**指示:**
**A)** 伊藤惇夫氏を論じた本文のうち、「「その後、自民党を退職し、」」で始まる段落の主な事実を、箇条書きで簡潔にまとめてください。
**B)** 伊藤惇夫氏を論じた本文を、最後の文のあとから書き進めてください。

ねこ庭の独り言

ちいさな猫庭で、風にそよぐ雑草の繰り言

ハウツウ中心の評論家

2022-01-01 19:18:15 | 徒然の記

 平成30年の12月に、ネットの動画で伊藤惇夫氏の意見を聞き、次のように書きました。

 「日本を愛する心もなく、信念のかけらもない、ハウツウ中心の評論家も、そのうち目覚めた国民から嫌悪され、消えていくはずです。」

 しかし令和3年の12月に、氏の講演記事を千葉日報が掲載しているのを見て、4年前の予想が外れ、氏が健在なのを知りました。『遠野物語』と『共同幻想論』の書評も大事ですが、伊藤氏の講演の批評も劣らない重要事です。この4年間、共同通信社を筆頭とするマスコミの体質が、いささかも変わっていないという事実の報告にもなります。

 「日本を愛する心がなく、信念のかけらもない、ハウツウ中心の評論家」とはどう言う人物なのか。再度氏の経歴を、紹介します。goo事務局から、「不適切表現」の警告を受けるのかもしれませんが、ここはぜひ「言論の自由」を尊重してもらいたいものです。

 「学習院大学卒業後、出版社へ就職した後、」「昭和48年、当時の田中総理に誘われ、」「自民党本部事務局に勤務。党では広報を担当し、」「平成元年からは、自民党政治改革事務局主査補として、」「政治改革大綱を取りまとめた。」

 「その後、自民党を退職し、」「平成6年末から、新進党総務局、平成8年12月から太陽党、平成10年1月に民政党、」「4月から、民主党の事務局に勤務。」「太陽党以後は、いずれも事務局長を務めた。」

 「新党の結成に、次々と立ち会ったことから、」「新党請負人の異名を持つ。」「平成13年、民主党を退職し、」「政治アナリストとして独立。」「執筆業の他、ニュース番組や、ワイドショーなどで、」「コメンテーターとして活動。」

 高給で雇ってくれるのなら、どこででも働く、「パート労働者」のような経歴です。こういう人物が、日本の歴史を変形させ、若者の思考を乱れさせます。私に言わせれば、「獅子身中の虫」ですが、このような人が金を稼ぐ格好の場所が、左傾マスコミの世界です。

 ついでなので、4年前のブログで紹介した氏の意見を、かいつまんで言いますと、「安倍総理の憲法改正は、単なる政権維持のためのポーズで、どこにも本気度はない。」・・と言うものでした。

**データ部分:**

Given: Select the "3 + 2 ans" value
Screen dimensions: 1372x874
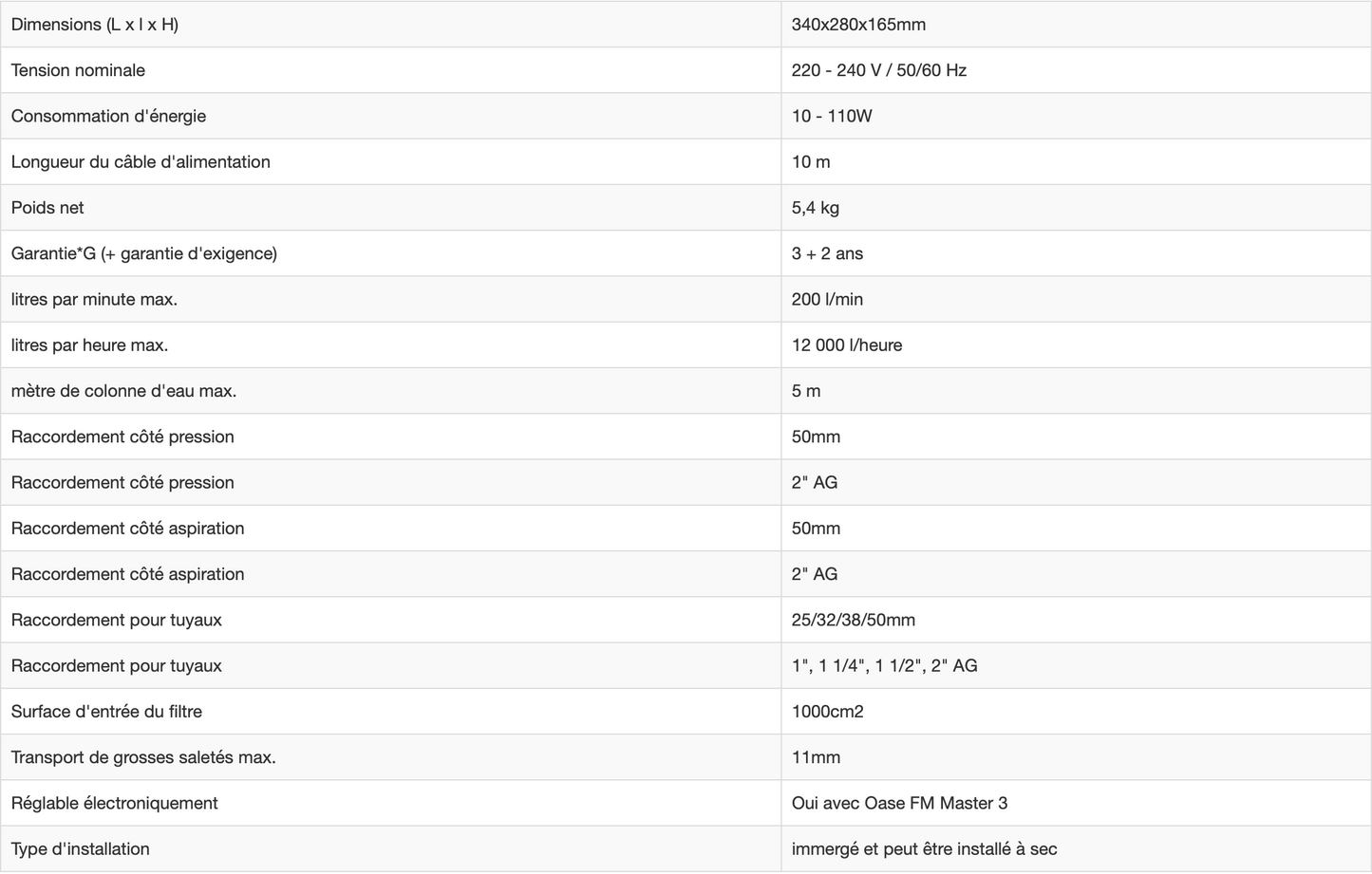Looking at the screenshot, I should (x=827, y=253).
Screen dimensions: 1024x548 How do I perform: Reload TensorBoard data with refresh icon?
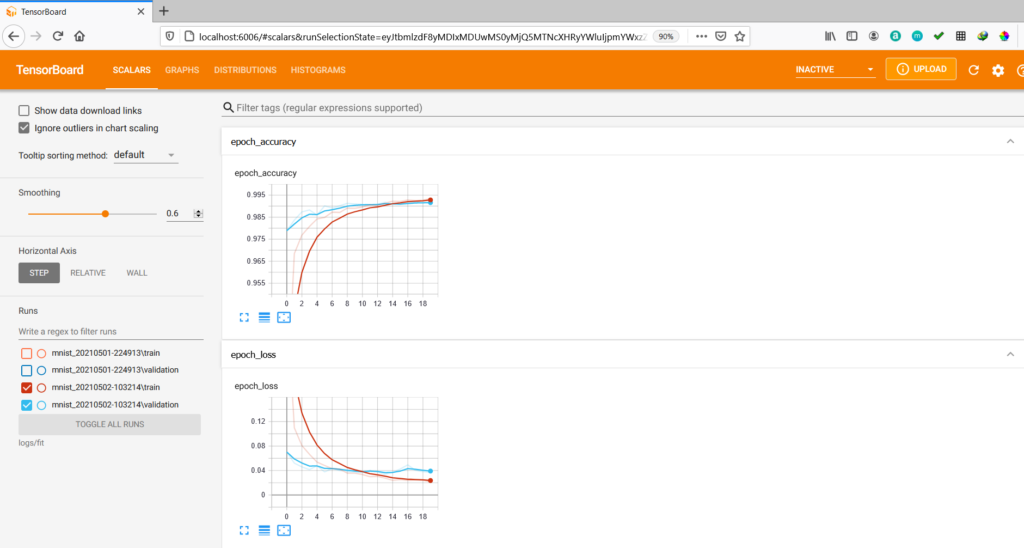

**解答:**
**A)**
- 自民党を退職
- 平成6年末から新進党総務局に勤務
- 平成8年12月から太陽党に勤務
- 平成10年1月に民政党に勤務
- 4月から民主党の事務局に勤務
- 太陽党以後は、いずれも事務局長を務めた

**B)**
 「憲法改正の発議をしたら、60日以内に国民投票をしなくてなりません。」「マスコミ各社の、世論調査のデータを見ても、」「改憲には、明らかに反対が多いのです。」「特に九条となれば、国民の抵抗が強い。」「国民投票で、ノーと出れば、」「内閣は、即時解散です。」

 柳田氏や吉本氏の話のような「分かりにくさ」が、どこにもなく、誰にでも聞き取れる普通の意見です。しかし同時に、日本という国を大切にする心が、どこにもない話です。

 「総理は、あと3年は、政治をやりたいと思っています。」「仮に国民投票で賛成を得て、」「改憲しますと、どうなりますか。」「やるべきことをやったのだから、総理を辞めたらどうですかと、」「周りから言われますと、辞めざるをえません。」

 「だから、安倍さんは、本気でやらない。」「やるとしたら、3年のギリギリの段階で、やるのではないでしょうか。」「私だったら、そうします。」「それまでは改憲を言い続けていないと、求心力が低下します。」「つまり、総理は、これを延命の武器にしていると、私は思います。」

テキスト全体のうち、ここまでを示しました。